• [What the task asks] From the entries below, return exactly the lines beginning at the one that contains "Click the branches fork icon" and ending at the one that contains "Task: Open Chrome from the Windows taskbar", both of them included, and only those lines.

• [Dataset entries]
_ _ _ _ _ _ _

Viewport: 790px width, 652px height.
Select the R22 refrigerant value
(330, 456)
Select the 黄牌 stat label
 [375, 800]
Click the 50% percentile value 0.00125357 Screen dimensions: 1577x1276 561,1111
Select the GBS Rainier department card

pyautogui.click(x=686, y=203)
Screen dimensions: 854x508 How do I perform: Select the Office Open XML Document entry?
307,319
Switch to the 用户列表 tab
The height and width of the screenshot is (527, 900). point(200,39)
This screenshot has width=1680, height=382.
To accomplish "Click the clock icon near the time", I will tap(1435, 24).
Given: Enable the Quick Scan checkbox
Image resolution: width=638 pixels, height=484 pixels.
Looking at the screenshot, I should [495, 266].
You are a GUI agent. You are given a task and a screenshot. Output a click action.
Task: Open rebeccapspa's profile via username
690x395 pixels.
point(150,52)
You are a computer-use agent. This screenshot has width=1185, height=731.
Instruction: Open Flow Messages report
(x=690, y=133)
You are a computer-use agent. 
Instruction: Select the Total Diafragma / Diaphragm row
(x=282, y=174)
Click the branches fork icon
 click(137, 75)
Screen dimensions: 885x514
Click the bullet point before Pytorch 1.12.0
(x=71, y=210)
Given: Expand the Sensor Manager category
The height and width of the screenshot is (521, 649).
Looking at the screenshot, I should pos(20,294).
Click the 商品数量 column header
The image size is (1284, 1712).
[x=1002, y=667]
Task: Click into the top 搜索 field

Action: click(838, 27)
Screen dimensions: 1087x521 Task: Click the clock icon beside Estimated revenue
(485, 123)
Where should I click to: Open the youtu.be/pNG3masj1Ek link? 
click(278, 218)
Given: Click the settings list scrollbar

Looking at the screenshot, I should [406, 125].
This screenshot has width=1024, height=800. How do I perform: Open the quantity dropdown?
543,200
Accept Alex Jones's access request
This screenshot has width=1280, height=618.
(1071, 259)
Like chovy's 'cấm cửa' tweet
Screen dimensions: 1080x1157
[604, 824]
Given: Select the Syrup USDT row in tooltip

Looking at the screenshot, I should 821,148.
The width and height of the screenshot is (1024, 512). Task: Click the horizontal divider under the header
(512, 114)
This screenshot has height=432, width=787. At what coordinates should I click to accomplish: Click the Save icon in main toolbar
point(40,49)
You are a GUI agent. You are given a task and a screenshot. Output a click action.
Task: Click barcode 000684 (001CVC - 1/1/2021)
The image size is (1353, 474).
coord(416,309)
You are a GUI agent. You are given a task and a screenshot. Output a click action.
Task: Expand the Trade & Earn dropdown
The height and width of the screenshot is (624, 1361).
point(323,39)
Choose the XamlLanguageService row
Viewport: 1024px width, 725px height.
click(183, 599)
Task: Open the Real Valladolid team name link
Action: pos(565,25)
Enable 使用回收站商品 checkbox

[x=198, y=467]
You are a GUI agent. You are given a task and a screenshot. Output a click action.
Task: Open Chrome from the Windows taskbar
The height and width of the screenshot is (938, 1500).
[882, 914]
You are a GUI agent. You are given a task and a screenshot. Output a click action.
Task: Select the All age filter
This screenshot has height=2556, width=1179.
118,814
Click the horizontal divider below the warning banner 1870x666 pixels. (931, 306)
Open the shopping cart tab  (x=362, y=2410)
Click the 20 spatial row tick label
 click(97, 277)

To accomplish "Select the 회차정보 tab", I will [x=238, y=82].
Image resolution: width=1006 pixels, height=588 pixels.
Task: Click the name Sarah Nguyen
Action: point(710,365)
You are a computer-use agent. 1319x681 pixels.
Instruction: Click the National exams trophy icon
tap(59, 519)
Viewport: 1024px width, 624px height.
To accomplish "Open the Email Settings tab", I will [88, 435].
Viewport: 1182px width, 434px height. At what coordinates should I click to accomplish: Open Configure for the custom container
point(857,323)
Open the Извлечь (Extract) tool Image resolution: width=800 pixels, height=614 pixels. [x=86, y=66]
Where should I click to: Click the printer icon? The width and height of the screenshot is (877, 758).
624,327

_ _ _ _ _ _ _

• [Solved problem]
Click the branches fork icon
 click(137, 75)
Screen dimensions: 885x514
Click the bullet point before Pytorch 1.12.0
(x=71, y=210)
Given: Expand the Sensor Manager category
The height and width of the screenshot is (521, 649).
Looking at the screenshot, I should pos(20,294).
Click the 商品数量 column header
The image size is (1284, 1712).
[x=1002, y=667]
Task: Click into the top 搜索 field

Action: click(838, 27)
Screen dimensions: 1087x521 Task: Click the clock icon beside Estimated revenue
(485, 123)
Where should I click to: Open the youtu.be/pNG3masj1Ek link? 
click(278, 218)
Given: Click the settings list scrollbar

Looking at the screenshot, I should [406, 125].
This screenshot has width=1024, height=800. How do I perform: Open the quantity dropdown?
543,200
Accept Alex Jones's access request
This screenshot has width=1280, height=618.
(1071, 259)
Like chovy's 'cấm cửa' tweet
Screen dimensions: 1080x1157
[604, 824]
Given: Select the Syrup USDT row in tooltip

Looking at the screenshot, I should 821,148.
The width and height of the screenshot is (1024, 512). Task: Click the horizontal divider under the header
(512, 114)
This screenshot has height=432, width=787. At what coordinates should I click to accomplish: Click the Save icon in main toolbar
point(40,49)
You are a GUI agent. You are given a task and a screenshot. Output a click action.
Task: Click barcode 000684 (001CVC - 1/1/2021)
The image size is (1353, 474).
coord(416,309)
You are a GUI agent. You are given a task and a screenshot. Output a click action.
Task: Expand the Trade & Earn dropdown
The height and width of the screenshot is (624, 1361).
point(323,39)
Choose the XamlLanguageService row
Viewport: 1024px width, 725px height.
click(183, 599)
Task: Open the Real Valladolid team name link
Action: pos(565,25)
Enable 使用回收站商品 checkbox

[x=198, y=467]
You are a GUI agent. You are given a task and a screenshot. Output a click action.
Task: Open Chrome from the Windows taskbar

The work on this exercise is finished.